====== SUPPLIED INFORMATION

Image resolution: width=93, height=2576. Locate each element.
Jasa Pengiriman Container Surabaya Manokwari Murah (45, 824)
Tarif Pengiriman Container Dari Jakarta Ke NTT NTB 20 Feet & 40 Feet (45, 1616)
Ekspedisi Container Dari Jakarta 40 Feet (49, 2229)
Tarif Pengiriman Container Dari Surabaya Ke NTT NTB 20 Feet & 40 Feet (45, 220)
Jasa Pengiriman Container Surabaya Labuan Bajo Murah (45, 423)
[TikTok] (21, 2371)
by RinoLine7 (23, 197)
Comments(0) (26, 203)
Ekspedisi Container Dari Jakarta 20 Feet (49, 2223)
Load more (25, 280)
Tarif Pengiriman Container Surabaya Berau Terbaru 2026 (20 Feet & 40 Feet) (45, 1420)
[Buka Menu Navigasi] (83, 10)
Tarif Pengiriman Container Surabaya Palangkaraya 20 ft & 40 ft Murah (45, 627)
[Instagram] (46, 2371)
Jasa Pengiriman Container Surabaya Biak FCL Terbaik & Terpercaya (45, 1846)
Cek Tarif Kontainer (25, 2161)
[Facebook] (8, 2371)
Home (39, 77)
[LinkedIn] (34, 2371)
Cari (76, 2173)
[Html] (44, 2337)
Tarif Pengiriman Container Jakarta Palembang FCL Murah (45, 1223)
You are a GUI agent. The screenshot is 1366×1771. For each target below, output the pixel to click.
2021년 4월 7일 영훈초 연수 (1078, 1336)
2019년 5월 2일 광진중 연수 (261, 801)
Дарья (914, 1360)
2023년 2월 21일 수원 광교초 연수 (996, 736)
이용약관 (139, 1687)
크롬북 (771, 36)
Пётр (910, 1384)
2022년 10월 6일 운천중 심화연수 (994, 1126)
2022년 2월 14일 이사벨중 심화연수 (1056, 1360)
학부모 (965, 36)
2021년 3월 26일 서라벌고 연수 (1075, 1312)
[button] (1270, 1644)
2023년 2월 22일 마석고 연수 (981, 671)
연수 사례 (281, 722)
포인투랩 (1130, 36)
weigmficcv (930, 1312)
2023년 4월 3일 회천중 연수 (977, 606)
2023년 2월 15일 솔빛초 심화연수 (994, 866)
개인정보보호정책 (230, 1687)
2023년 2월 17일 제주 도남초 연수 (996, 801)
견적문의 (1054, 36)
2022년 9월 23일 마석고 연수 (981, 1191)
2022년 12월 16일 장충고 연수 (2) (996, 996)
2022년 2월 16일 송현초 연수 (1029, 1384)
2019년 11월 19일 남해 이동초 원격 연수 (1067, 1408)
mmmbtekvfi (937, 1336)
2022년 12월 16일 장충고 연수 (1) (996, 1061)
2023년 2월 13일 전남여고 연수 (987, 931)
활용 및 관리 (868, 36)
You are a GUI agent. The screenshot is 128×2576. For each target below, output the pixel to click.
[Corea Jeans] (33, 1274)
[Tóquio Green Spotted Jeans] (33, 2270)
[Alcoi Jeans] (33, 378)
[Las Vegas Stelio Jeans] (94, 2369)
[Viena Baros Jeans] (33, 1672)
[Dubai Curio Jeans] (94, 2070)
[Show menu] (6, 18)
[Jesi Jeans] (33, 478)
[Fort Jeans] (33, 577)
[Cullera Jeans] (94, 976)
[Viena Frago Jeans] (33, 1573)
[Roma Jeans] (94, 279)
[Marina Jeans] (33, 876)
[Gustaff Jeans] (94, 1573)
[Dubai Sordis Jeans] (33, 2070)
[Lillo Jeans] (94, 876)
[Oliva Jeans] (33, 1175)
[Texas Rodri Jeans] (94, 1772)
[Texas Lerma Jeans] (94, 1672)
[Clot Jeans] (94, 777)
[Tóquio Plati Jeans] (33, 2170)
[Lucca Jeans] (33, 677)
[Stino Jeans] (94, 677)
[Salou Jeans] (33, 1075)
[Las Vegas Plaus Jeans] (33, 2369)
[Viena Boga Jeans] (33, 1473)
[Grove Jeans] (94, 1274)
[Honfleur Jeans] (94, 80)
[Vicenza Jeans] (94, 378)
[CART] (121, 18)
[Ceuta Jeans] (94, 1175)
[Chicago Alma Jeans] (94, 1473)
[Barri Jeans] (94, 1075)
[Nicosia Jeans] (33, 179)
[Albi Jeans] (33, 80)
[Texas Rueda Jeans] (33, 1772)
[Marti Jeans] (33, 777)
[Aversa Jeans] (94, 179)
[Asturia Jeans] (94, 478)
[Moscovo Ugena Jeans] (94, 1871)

============

--- WHAT YOU WILL DO ---
The records above are to be reproduced exactly, with nothing left out.

--- RESPONSE AREA ---
Image resolution: width=93, height=2576. Locate each element.
Jasa Pengiriman Container Surabaya Manokwari Murah (45, 824)
Tarif Pengiriman Container Dari Jakarta Ke NTT NTB 20 Feet & 40 Feet (45, 1616)
Ekspedisi Container Dari Jakarta 40 Feet (49, 2229)
Tarif Pengiriman Container Dari Surabaya Ke NTT NTB 20 Feet & 40 Feet (45, 220)
Jasa Pengiriman Container Surabaya Labuan Bajo Murah (45, 423)
[TikTok] (21, 2371)
by RinoLine7 (23, 197)
Comments(0) (26, 203)
Ekspedisi Container Dari Jakarta 20 Feet (49, 2223)
Load more (25, 280)
Tarif Pengiriman Container Surabaya Berau Terbaru 2026 (20 Feet & 40 Feet) (45, 1420)
[Buka Menu Navigasi] (83, 10)
Tarif Pengiriman Container Surabaya Palangkaraya 20 ft & 40 ft Murah (45, 627)
[Instagram] (46, 2371)
Jasa Pengiriman Container Surabaya Biak FCL Terbaik & Terpercaya (45, 1846)
Cek Tarif Kontainer (25, 2161)
[Facebook] (8, 2371)
Home (39, 77)
[LinkedIn] (34, 2371)
Cari (76, 2173)
[Html] (44, 2337)
Tarif Pengiriman Container Jakarta Palembang FCL Murah (45, 1223)
You are a GUI agent. The screenshot is 1366×1771. For each target below, output the pixel to click.
2021년 4월 7일 영훈초 연수 (1078, 1336)
2019년 5월 2일 광진중 연수 (261, 801)
Дарья (914, 1360)
2023년 2월 21일 수원 광교초 연수 (996, 736)
이용약관 (139, 1687)
크롬북 (771, 36)
Пётр (910, 1384)
2022년 10월 6일 운천중 심화연수 (994, 1126)
2022년 2월 14일 이사벨중 심화연수 (1056, 1360)
학부모 (965, 36)
2021년 3월 26일 서라벌고 연수 (1075, 1312)
[button] (1270, 1644)
2023년 2월 22일 마석고 연수 (981, 671)
연수 사례 (281, 722)
포인투랩 (1130, 36)
weigmficcv (930, 1312)
2023년 4월 3일 회천중 연수 (977, 606)
2023년 2월 15일 솔빛초 심화연수 (994, 866)
개인정보보호정책 (230, 1687)
2023년 2월 17일 제주 도남초 연수 (996, 801)
견적문의 (1054, 36)
2022년 9월 23일 마석고 연수 (981, 1191)
2022년 12월 16일 장충고 연수 (2) (996, 996)
2022년 2월 16일 송현초 연수 (1029, 1384)
2019년 11월 19일 남해 이동초 원격 연수 (1067, 1408)
mmmbtekvfi (937, 1336)
2022년 12월 16일 장충고 연수 (1) (996, 1061)
2023년 2월 13일 전남여고 연수 (987, 931)
활용 및 관리 (868, 36)
You are a GUI agent. The screenshot is 128×2576. For each target below, output the pixel to click.
[Corea Jeans] (33, 1274)
[Tóquio Green Spotted Jeans] (33, 2270)
[Alcoi Jeans] (33, 378)
[Las Vegas Stelio Jeans] (94, 2369)
[Viena Baros Jeans] (33, 1672)
[Dubai Curio Jeans] (94, 2070)
[Show menu] (6, 18)
[Jesi Jeans] (33, 478)
[Fort Jeans] (33, 577)
[Cullera Jeans] (94, 976)
[Viena Frago Jeans] (33, 1573)
[Roma Jeans] (94, 279)
[Marina Jeans] (33, 876)
[Gustaff Jeans] (94, 1573)
[Dubai Sordis Jeans] (33, 2070)
[Lillo Jeans] (94, 876)
[Oliva Jeans] (33, 1175)
[Texas Rodri Jeans] (94, 1772)
[Texas Lerma Jeans] (94, 1672)
[Clot Jeans] (94, 777)
[Tóquio Plati Jeans] (33, 2170)
[Lucca Jeans] (33, 677)
[Stino Jeans] (94, 677)
[Salou Jeans] (33, 1075)
[Las Vegas Plaus Jeans] (33, 2369)
[Viena Boga Jeans] (33, 1473)
[Grove Jeans] (94, 1274)
[Honfleur Jeans] (94, 80)
[Vicenza Jeans] (94, 378)
[CART] (121, 18)
[Ceuta Jeans] (94, 1175)
[Chicago Alma Jeans] (94, 1473)
[Barri Jeans] (94, 1075)
[Nicosia Jeans] (33, 179)
[Albi Jeans] (33, 80)
[Texas Rueda Jeans] (33, 1772)
[Marti Jeans] (33, 777)
[Aversa Jeans] (94, 179)
[Asturia Jeans] (94, 478)
[Moscovo Ugena Jeans] (94, 1871)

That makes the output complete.